Right now, what seems to be missing is shared leadership. If we treat AI like just another IT implementation, we are likely to miss the deeper transformation that is unfolding. Faculty and staff should not only be consulted but actively engaged in shaping AI policies and practices. Also, they deserve clear guidance about how AI intersects with their roles. Leadership must resist the urge to chase short-term efficiencies without pausing to consider long-term consequences.
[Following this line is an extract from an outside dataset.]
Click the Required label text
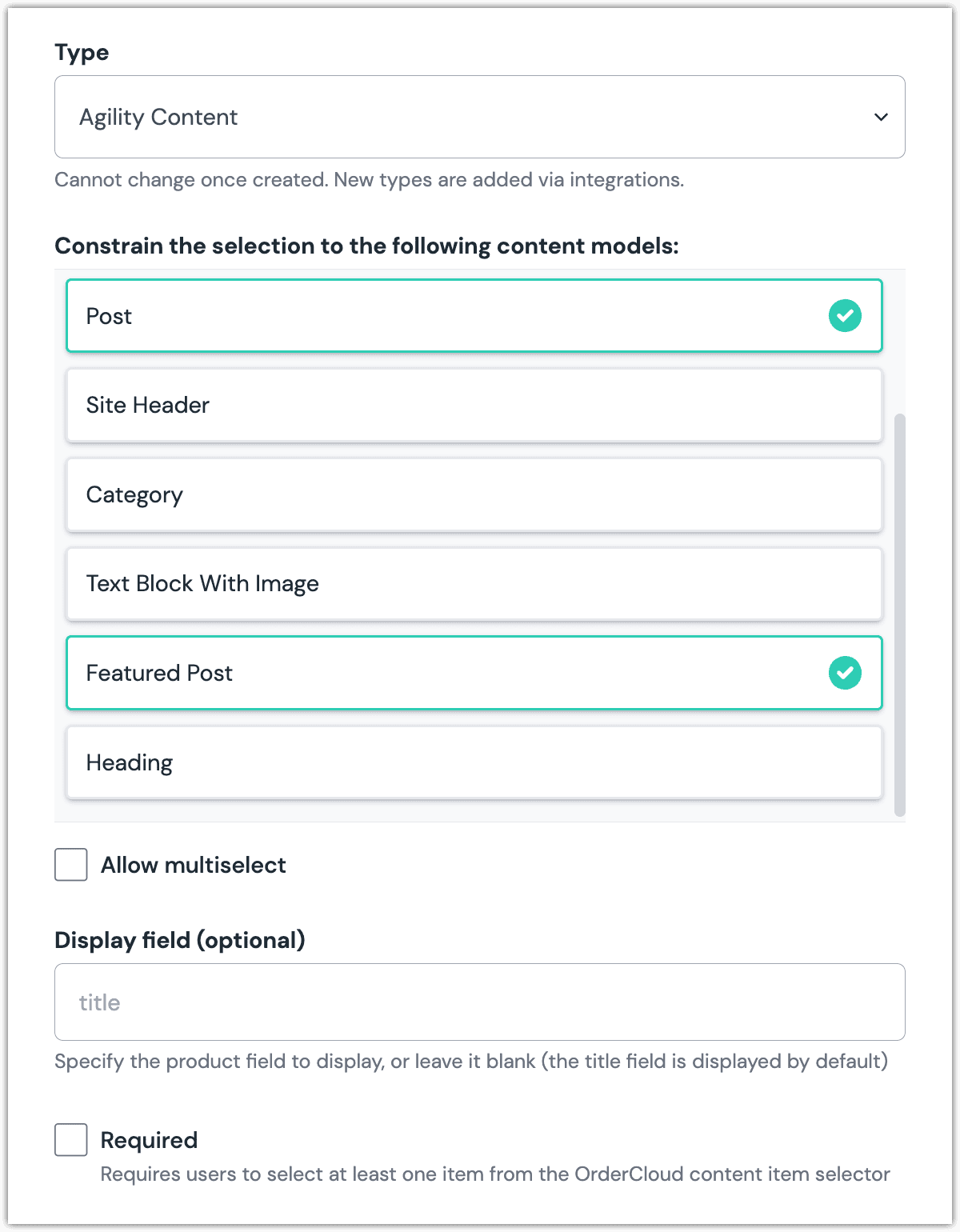This screenshot has width=960, height=1232. (x=149, y=1140)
AI is not going away. The real question is whether we are willing to slow down and decide what we want from it—intentionally, collaboratively, and with our eyes wide open. Because if we fail to ask that question, someone else will answer it for us.
CBO Survey Results
From Risk and Resilience | Inside Higher Ed
The 2025 Inside Higher Ed/Hanover Research Survey of College and University Chief Business Officers finds CBOs report near-term financial uncertainty but have hope for the future.
Our Thoughts
I always enjoy reading through the annual results from Inside Higher Ed‘s Chief Business Officers (CBO) survey, even though it’s packed with content. These reports offer a valuable window into how institutional leaders are navigating this tumultuous period shaping higher education. It’s no secret that many colleges and universities, including prestigious ones, are reevaluating their budgets, cutting programs, and considering staff reductions. Against that backdrop, this year’s survey helps us better understand not just the decisions being made, but the underlying financial pressures driving them.
This latest survey offers a revealing snapshot of how financial leaders are assessing this moment. The short version? There is plenty of anxiety in the near term, but also a cautious confidence that the sector will stabilize over the long run. Fifty-eight percent of CBOs rated their institution’s current financial health as good or excellent. That sounds promising, but it comes with a big asterisk. Just 43 percent of those same leaders expect to be in better financial shape next year, a sharp decline from the 56 percent who said the same thing last year.
A big part of that uncertainty can be traced back to Washington, D.C. Federal policy has become a major disruptor to financial planning, especially when it comes to aid disbursement, tuition assistance programs, and international enrollment. The passage of the One Big Beautiful Bill earlier this summer only added to the confusion. Mass layoffs at the Department of Education have raised real concerns about how and when federal student aid dollars will be distributed this fall. And looming cuts to other public programs, such as Medicaid, could have indirect effects that institutions have not yet fully accounted for.
Even amid all this turbulence, the majority of CBOs still express long-term optimism. Seventy-three percent are confident their institution will be financially stable over the next five years. That confidence drops a bit compared to last year’s numbers, but the belief in higher education’s resilience remains strong. The question now is whether that optimism is rooted in realistic planning or a lingering belief that the traditional model will hold. The report hints at a split. While many institutions are taking strategic steps like consolidating programs, improving operational efficiency, and investing in retention, just 28 percent of CBOs report high confidence in their current business model. That gap suggests we still have work to do.